A. Concomitant clinical care 13

B. After care 13

C. Reasons for discontinuation from study 13

D. Toxicity criteria 14

VII. HUMAN SUBJECT RISKS AND PROTECTIONS 14

A. Consent and assent procedures 14

B. Risks of study participation and minimization of risks 14

C. Benefits of study participation 16

D. Investigator conflicts of interest 16

E. Privacy and confidentiality provisions 16

F. Adverse event reporting 16

G. Data and safety monitoring processes 16

H. Subject compensation 16

VIII. PHARMACEUTICAL, BIOLOGIC AND/OR DEVICE INFORMATION 16

A. Source 16

B. Relevant pharmacology 17

C. Toxicity 17

D. Formulation and preparation 17

E. Stability and storage 17

F. Incompatibilities 17

G. Administration procedures 17

IX: REFERENCES 18

X. APPENDIX: REIMBURSEMENT SCHEDULE 22

I. PRECIS

The peripheral benzodiazepine receptor (PBR) is distinct from central benzodiazepine receptors associated with GABAA receptors. Although PBR was initially identified in peripheral organs such as kidneys, endocrine glands and lungs, later studies identified PBR in the central nervous system. In normal conditions, PBR is expressed in low levels in some neurons and glial cells. PBR can be a clinically useful marker to detect neuroinflammation because activated microglial cells in inflammatory areas express much greater levels of PBR than in microglial cells in resting conditions.

PBR has been imaged with positron emission tomography (PET) using [11C]1-(2-chlorophenyl-N-methylpropyl)-3-isoquinoline carboxamide (PK11195). However, this classical ligand provides only low levels of specific signals and is not sensitive to detect changes occurred in vivo. Recently we developed a new ligand, N-acetyl-N-(2-methoxybenzyl)-2-phenoxy-5-pyridinamine [11C]PBR28, which showed much greater specific signals than [11C]PK11195 in non-human primates.
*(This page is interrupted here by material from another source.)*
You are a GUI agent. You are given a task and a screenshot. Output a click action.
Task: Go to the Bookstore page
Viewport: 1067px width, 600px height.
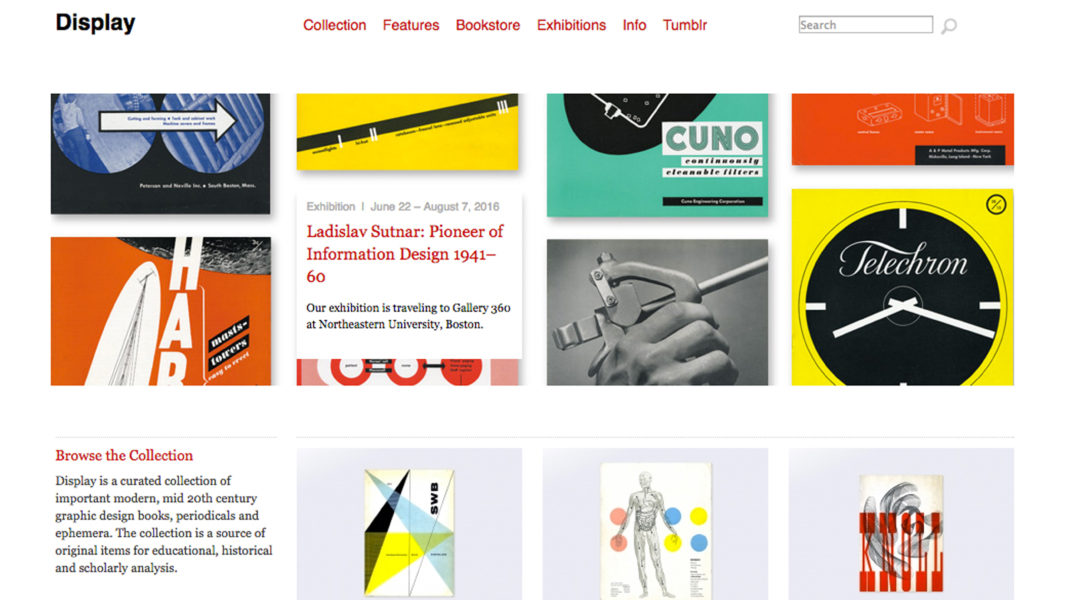[488, 25]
In the present protocol, we plan to perform a kinetic brain imaging study in healthy human subjects to measure PBR in brain regions with [11C]PBR28. Successful development of a PET ligand to image PBR will have a strong impact on clinical management of brain disorders with inflammation such as multiple sclerosis and ischemia and neurodegenerative disorders such as Alzheimer’s and Parkinson’s disease where inflammation is involved in the disease progression.

II. INTRODUCTION

A. Type of Protocol

Healthy subjects will be studied to measure PBR in brain by performing brain PET imaging studies with [11C]PBR28. This study will be performed with an intravenous injection of up to 20 mCi of [11C]PBR28 and imaging for 2 – 3 h.

B. Background

Since their discovery in the late 1950’s, benzodiazepines have been widely used as anxiolytics, anticonvulsants and sedative medications (Sternbach 1983). In the last decades, two pharmacologically distinct subclasses of benzodiazepine binding site have been demonstrated. One class, the central benzodiazepine receptor (CBR) is mainly localized on the extracellular domain of the γ-aminobutyric acid (GABA)A receptor and regulates the chloride channel of GABAA receptors in the central nervous system (CNS) (Tallman et al 1978).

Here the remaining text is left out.